Texto publicado hoje no Estadão.
Na obra de Amós Oz estão a violência intrínseca ao doloroso trabalho de parto do Estado de Israel e à sua manutenção nos moldes atuais, o “sonho bonito” dos primeiros tempos e a aridez de uma sociedade cindida. Longe de ser uma voz solitária ecoando desde o deserto, à beira do qual vivia, Oz se esforçou para entrever nas rachaduras de seu tempo um futuro que evitasse repetir a tragédia daquela longa noite europeia, a Shoah, e ao mesmo tempo assegurasse uma coexistência civilizada e pacífica com os vizinhos árabes. Não estava sozinho nisso, pois nomes como David Grossman e A. B. Yehoshua também se esforçam nesse sentido, mas ele foi por certo a voz mais firme e equilibrada dentre seus pares.
Contudo, por mais importante que seja o ativismo político exercido por ele, notório defensor da chamada “solução dos dois Estados”, sempre buscando saídas para colocar fim no conflito israelo-palestino, é como ficcionista que será lembrado. Romances como A Caixa Preta e Pantera no Porão são preciosos por compor um mural da vida judaica naquele pedaço de terra, e isso desde antes da fundação do Estado israelense. Seja lidando com a vida em um kibutz (como em Uma Certa Paz), seja tangenciando uma Jerusalém sempre fugidia, que “nos deixa tristes”, mas de “uma tristeza diferente a cada momento e a cada estação do ano” (em Meu Michel), esses livros desvelam um país em formação e, não raro, em deformação. E jamais se distanciam do teor político – como poderiam? Em uma terra conflagrada, a política pontua de forma decisiva a vida doméstica e a vida intelectual. Honrando o sobrenome que escolheu para si, Oz teve a coragem de jamais tergiversar ou desviar o olhar.

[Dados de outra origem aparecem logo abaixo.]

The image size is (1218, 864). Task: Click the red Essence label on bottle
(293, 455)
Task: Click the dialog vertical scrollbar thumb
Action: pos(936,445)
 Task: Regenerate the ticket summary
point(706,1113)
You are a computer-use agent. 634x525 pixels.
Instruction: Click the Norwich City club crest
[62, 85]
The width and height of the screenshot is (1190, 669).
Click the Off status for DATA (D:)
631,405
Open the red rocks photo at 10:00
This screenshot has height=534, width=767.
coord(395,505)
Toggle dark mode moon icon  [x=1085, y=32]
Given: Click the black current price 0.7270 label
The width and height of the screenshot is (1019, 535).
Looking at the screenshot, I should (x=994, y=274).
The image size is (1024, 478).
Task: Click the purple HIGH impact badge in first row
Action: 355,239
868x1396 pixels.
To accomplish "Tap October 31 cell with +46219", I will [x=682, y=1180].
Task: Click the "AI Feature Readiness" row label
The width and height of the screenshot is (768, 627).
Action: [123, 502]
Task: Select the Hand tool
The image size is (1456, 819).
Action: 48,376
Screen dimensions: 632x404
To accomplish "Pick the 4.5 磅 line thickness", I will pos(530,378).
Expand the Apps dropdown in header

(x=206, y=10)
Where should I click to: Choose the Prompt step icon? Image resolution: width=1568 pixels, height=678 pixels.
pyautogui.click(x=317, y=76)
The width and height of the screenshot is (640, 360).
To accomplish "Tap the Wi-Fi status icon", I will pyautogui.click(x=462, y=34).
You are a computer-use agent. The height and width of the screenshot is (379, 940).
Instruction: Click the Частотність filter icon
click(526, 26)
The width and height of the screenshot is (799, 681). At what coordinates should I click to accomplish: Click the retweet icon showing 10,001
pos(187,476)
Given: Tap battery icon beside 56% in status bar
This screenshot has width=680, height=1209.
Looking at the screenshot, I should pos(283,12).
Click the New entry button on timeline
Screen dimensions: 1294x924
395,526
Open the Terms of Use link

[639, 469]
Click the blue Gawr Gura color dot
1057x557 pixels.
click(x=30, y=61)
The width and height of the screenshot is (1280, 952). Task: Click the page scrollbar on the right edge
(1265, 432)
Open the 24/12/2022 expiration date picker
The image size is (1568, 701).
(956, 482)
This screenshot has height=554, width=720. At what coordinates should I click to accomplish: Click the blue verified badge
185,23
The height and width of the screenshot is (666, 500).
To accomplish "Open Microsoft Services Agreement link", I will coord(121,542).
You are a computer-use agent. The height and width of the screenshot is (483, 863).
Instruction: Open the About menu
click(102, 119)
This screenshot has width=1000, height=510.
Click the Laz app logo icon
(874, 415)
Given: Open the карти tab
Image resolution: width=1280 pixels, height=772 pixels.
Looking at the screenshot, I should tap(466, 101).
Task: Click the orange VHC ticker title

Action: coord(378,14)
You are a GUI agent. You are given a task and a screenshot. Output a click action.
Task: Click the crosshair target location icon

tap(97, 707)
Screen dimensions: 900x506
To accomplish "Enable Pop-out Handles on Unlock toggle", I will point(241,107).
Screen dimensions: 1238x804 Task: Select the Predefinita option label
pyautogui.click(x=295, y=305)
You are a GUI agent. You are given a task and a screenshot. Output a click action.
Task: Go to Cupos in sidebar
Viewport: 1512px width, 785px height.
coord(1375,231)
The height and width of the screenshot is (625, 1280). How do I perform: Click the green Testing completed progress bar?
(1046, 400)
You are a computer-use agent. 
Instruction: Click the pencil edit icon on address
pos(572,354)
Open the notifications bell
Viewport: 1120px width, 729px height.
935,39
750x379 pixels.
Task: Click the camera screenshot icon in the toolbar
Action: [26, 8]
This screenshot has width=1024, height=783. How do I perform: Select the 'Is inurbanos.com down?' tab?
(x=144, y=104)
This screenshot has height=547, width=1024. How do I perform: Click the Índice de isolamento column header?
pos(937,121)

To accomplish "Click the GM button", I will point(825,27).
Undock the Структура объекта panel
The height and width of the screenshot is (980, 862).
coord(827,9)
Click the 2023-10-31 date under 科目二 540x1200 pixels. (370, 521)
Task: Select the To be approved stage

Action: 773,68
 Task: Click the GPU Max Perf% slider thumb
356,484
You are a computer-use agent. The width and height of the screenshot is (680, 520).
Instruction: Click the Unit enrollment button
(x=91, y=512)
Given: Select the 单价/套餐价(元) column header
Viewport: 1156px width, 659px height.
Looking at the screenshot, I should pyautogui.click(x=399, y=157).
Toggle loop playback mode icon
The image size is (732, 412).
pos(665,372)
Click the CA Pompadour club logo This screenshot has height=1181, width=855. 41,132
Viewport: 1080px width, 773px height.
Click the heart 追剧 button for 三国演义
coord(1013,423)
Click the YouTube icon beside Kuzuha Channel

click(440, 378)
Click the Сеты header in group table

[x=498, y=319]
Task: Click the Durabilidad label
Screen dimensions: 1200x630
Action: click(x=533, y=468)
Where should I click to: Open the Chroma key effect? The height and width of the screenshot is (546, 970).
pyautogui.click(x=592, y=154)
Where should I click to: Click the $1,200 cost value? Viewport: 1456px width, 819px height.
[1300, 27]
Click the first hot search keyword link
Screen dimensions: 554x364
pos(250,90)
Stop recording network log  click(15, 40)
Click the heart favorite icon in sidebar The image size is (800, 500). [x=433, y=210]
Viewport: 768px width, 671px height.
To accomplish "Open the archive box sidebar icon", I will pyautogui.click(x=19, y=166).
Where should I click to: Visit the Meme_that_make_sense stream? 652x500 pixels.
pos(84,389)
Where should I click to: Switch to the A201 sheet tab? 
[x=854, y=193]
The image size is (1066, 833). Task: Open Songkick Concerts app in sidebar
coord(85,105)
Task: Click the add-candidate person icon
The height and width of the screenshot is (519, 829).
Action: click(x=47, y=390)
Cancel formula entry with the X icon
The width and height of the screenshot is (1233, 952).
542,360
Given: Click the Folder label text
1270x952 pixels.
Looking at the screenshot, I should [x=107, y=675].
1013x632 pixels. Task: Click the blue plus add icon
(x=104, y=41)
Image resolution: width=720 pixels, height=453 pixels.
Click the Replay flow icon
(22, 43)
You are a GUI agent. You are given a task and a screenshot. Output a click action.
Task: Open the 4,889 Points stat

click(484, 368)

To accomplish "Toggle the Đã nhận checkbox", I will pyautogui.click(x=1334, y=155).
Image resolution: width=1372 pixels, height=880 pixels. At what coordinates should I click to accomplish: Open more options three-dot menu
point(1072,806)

Todos esses elementos – históricos, familiares, políticos – marcam presença em sua obra-prima, o romance autobiográfico De amor e trevas. Nele encontramos tanto o irrealizado “sonho bonito” de uma nação quanto o pesadelo concretizado pelo suicídio da mãe do autor, quando ele contava apenas doze anos de idade. De certo modo, a sombra dessa morte espelha a sombra abissal da Shoah. Egressa de um mundo aniquilado pelos nazistas, a mãe de Oz sucumbiu à depressão. Sua história e a história de tantos outros é resgatada pelo escritor.
Assim, nós nos despedimos de Amós Oz ressaltando a integridade e o cuidado com que abordou o tempo e o lugar onde viveu, aberto inclusive para a “luz aguçada, muçulmana”, mesmo que “entre sete véus de neblina”, como lemos em A Caixa Preta. É certo que, conforme a protagonista de Meu Michel, “escrever tudo é impossível”, pois “grande parte das coisas escapa para morrer em silêncio”. Mas o grande escritor é aquele que atenta ao que não escapa e se perde. É pouco, mas é a argamassa do nosso mundo.